#### Written problem
Pick out every line in the entries below that contains the word "dimensions", and copy each one. Letter case matters.

(Data entries)
_ _ _

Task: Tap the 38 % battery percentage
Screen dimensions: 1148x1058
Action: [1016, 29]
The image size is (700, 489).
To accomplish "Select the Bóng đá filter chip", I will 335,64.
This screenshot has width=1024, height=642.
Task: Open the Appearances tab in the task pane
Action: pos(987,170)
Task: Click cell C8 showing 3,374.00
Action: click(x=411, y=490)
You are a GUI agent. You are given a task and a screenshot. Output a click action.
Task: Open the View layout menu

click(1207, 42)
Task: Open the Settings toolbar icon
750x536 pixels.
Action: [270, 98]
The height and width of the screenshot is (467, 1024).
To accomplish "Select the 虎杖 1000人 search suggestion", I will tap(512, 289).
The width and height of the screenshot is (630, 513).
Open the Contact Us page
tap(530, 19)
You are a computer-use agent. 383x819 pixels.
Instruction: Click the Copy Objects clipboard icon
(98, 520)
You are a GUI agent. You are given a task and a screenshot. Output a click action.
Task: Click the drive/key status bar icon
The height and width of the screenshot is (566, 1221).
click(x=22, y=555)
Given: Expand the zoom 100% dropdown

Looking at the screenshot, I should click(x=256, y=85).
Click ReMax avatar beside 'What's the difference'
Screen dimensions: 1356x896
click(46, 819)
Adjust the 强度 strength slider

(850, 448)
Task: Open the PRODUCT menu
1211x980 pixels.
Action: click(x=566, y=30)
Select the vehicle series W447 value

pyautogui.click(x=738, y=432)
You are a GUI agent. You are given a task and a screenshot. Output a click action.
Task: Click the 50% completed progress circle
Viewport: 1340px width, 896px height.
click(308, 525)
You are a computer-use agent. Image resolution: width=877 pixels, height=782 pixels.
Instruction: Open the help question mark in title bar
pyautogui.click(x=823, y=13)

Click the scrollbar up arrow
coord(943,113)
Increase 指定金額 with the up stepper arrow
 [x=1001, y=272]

_ _ _

#### Exercise answer
Screen dimensions: 1148x1058
Screen dimensions: 1356x896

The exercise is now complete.